Court rejects Kurdish party bid to delay closure ruling till after Turkey elections
ANKARA (Reuters) – Turkey’s top court rejected on Thursday a request by the pro-Kurdish Peoples’ Democratic Party (HDP) to delay until after the country’s elections in May a final ruling on a case that could shut the party down over alleged ties to militants.
The case against the HDP, Turkey’s third-biggest party, comes ahead of elections that pose the biggest test for President Tayyip Erdogan’s 20 years in power. Polls show he and his ruling AK Party could lose, especially if the HDP cooperates with an opposition alliance.
The Constitutional Court also unanimously rejected on Thursday the HDP’s request to be granted an additional two months to prepare its defence.
Earlier this month, the court froze the HDP’s bank accounts holding Treasury aid during the course of the trial.
The court will hear the HDP’s defence on the freezing of its bank accounts on March 14, state-run Anadolu Agency reported. But it remains unclear when the court will deliver its final ruling on the party closure case.
A prosecutor filed the case against the HDP in March 2021, accusing it of having ties to the outlawed Kurdistan Workers Party (PKK), which is designated a terrorist group by the United States and the European Union as well as by Turkey.

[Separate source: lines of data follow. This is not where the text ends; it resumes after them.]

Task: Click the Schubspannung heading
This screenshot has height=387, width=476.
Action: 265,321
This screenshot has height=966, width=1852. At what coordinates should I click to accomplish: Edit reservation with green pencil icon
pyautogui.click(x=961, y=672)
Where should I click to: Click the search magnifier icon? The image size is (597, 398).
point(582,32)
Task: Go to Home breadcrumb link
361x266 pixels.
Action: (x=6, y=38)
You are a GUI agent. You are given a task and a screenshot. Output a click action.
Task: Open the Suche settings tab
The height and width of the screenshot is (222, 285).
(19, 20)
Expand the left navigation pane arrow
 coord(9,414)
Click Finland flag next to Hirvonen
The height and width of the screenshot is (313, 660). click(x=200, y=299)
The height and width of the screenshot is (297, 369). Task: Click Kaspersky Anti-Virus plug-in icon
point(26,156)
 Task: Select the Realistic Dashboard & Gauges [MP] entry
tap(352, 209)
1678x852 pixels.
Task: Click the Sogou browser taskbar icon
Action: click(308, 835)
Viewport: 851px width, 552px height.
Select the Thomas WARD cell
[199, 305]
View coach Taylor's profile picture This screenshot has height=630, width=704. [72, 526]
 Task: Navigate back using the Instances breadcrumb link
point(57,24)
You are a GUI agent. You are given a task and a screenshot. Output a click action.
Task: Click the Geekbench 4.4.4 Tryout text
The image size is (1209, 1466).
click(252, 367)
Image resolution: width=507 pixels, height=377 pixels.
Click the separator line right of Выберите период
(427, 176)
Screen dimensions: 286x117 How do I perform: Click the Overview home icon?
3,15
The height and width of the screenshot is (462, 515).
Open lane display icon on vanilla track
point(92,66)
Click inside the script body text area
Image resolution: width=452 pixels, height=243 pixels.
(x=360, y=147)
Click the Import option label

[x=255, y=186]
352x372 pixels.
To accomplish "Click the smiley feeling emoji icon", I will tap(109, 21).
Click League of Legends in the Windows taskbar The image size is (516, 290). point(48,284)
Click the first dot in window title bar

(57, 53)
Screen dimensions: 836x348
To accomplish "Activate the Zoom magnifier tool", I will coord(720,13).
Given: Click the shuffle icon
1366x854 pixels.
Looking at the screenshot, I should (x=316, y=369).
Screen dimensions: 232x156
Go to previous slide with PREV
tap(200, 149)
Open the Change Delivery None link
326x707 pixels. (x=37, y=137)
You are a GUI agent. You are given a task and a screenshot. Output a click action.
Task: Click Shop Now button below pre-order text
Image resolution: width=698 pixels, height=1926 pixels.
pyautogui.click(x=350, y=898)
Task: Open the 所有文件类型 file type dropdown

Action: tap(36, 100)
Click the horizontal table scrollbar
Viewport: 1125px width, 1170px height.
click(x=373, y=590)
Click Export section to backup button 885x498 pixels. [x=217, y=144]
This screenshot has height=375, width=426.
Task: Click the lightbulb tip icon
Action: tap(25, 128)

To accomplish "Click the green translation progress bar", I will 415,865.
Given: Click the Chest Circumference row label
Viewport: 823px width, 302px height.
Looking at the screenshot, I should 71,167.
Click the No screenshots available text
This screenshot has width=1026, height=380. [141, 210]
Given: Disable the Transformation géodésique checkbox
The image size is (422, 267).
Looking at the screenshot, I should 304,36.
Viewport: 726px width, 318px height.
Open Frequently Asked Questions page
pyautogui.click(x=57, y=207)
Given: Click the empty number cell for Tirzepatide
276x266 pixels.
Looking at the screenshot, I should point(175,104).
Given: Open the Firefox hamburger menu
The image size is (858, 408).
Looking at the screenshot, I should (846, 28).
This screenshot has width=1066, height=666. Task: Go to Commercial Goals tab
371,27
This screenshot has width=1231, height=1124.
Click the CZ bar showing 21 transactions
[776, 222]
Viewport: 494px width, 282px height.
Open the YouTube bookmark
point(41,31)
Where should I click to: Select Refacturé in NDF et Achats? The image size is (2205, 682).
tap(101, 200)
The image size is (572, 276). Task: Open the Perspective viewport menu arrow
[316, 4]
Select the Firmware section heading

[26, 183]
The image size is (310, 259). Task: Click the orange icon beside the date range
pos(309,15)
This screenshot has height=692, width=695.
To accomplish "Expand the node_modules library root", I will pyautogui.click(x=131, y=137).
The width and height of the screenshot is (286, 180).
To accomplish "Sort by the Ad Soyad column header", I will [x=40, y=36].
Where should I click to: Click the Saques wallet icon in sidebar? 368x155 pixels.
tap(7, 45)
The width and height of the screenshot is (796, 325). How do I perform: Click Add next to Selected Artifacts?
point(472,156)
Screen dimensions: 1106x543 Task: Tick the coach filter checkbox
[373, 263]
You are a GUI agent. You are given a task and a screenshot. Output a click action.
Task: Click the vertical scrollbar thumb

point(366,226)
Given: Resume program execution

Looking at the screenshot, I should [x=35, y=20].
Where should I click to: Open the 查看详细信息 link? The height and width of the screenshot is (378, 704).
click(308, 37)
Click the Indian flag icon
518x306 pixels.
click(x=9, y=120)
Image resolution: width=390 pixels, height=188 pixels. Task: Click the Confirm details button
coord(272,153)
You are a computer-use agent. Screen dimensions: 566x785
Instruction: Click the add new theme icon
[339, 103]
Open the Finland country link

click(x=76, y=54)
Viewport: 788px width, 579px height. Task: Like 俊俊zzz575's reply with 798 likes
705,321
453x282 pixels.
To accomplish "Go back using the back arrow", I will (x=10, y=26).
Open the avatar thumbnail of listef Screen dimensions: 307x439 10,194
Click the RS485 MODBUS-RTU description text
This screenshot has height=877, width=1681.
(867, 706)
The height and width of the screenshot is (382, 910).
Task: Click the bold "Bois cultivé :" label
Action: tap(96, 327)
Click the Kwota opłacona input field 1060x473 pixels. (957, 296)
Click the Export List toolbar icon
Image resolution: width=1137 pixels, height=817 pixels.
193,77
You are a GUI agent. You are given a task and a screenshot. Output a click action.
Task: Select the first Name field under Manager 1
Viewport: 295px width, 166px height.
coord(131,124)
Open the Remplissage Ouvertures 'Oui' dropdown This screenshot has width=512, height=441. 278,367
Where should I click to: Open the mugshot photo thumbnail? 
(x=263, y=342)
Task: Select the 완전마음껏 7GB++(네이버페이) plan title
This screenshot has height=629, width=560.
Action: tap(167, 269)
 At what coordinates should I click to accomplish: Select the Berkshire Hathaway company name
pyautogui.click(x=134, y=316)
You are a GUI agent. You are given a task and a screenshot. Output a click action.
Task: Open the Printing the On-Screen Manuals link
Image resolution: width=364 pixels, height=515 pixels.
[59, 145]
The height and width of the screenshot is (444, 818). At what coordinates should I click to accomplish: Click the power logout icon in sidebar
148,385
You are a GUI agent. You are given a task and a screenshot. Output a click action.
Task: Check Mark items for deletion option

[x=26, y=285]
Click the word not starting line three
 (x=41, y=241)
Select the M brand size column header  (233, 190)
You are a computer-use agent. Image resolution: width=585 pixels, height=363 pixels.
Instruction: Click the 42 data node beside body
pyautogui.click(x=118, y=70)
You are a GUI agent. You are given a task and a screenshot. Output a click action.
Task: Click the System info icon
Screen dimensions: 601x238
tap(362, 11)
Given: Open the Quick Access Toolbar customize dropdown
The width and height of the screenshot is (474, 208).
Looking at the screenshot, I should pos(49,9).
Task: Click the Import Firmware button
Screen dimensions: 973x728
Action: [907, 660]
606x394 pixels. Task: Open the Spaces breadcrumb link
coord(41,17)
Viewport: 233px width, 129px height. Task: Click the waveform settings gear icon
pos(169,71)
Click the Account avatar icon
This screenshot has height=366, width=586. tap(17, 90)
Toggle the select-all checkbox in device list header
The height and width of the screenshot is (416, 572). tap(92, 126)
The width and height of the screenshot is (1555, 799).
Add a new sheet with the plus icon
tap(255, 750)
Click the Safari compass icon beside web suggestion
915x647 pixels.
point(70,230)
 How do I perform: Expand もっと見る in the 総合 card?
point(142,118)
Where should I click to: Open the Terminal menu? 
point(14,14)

The HDP denies ties to the PKK, which has battled the Turkish state for decades in a separatist conflict that has claimed more than 40,000 lives.
The HDP, which won 11.7% of the vote in the 2018 parliamentary election, is not part of Turkey’s six-party opposition alliance. However, its mainly Kurdish supporters helped the opposition alliance to defeat AKP mayoral candidates in Istanbul, Ankara and other Turkish cities in 2019.
In comments to Reuters from Edirne jail in northwest Turkey this month, Selahattin Demirtas, former leader of the HDP, urged the six-party opposition bloc to cooperate with his party to win presidential and parliamentary elections.